1) Lei è alla direzione del Partito Democratico Eritreo, una delle principali forze di opposizione al regime di Isayas Afworki: può specificare le principali accuse che muovete al governo del suo Paese ed in particolare alla presidenza di Afworki, che un tempo fu un combattente anche di valore per l'indipendenza dall'Etiopia, ma che, attualmente,  in molti accusano di avere instaurato una brutale dittatura?

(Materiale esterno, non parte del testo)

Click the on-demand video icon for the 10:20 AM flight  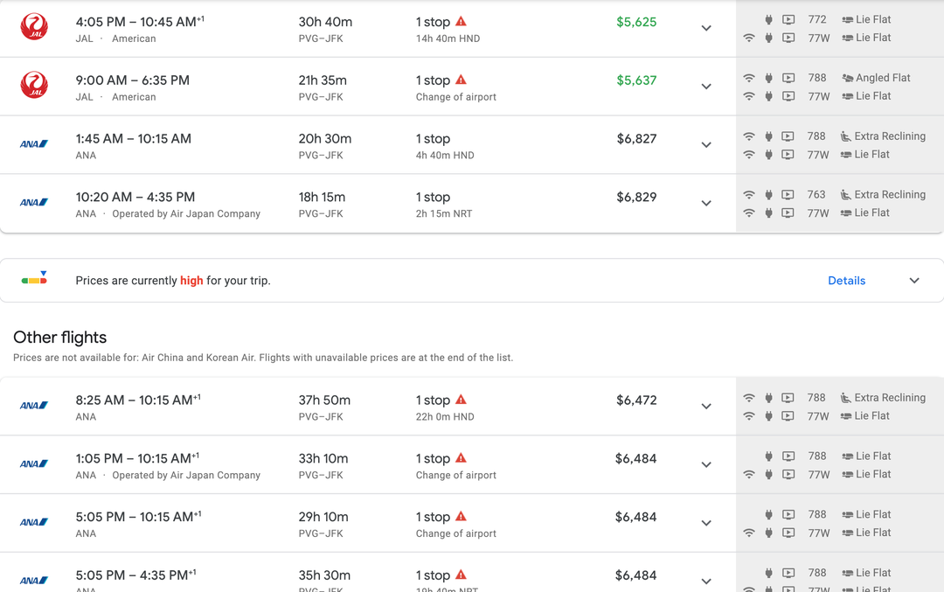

Isayas Afworki potrebbe anche essere stato  un valoroso combattente,  uno dei valorosi combattenti: nel senso che, lui, insieme ad altri, ha diretto  il Fronte Popolare per la Liberazione dell'Eritrea, contro quello che noi chiamiamo il colonialismo etiopico. Il problema dell'Eritrea in questo momento, è, però, che Isayas  ne ha trasformato il governo in una dittatura molto feroce. Diciamo che, oggi come oggi, tra i punti principali c'è il problema che l'Eritrea è un Paese che ha approvato la Costituzione  nel '97, che però tuttora non è mai stata attuata.  Era una Costituzione approvata  da un referendum… diciamo più precisamente dall'Assemblea Nazionale, Assemblea referendaria che era stata eletta da tutti gli eritrei che vivono nei vari angoli del mondo, ma è stata poi scartata. Al posto di un sistema democratico e di un sistema costituzionale, lui ha instaurato una dittatura militare. Quindi, attualmente, in Eritrea non c'è nessun diritto alla parola…è una situazione con una forte mancanza di qualunque tipo di libertà.

2) Mi scusi: questa Assemblea comprendeva proprio tutti  i cittadini eritrei con diritto di voto, non solo quelli all'estero ma pure quelli in Patria?

Sì, tutti quei cittadini eritrei che vivono all'estero e all'interno dell'Eritrea, che avevano mandato dei rappresentanti che si erano riuniti in Eritrea, ad Asmara, nel mese di maggio del 1997, e che, dopo tre anni di discussione, avevano approvato questa Costituzione: la Costituzione eritrea.

3) Quindi, nonostante si sia cercato di dare la più ampia partecipazione possibile alla stesura di questo documento, purtroppo poi tale Costituzione non è stata attuata…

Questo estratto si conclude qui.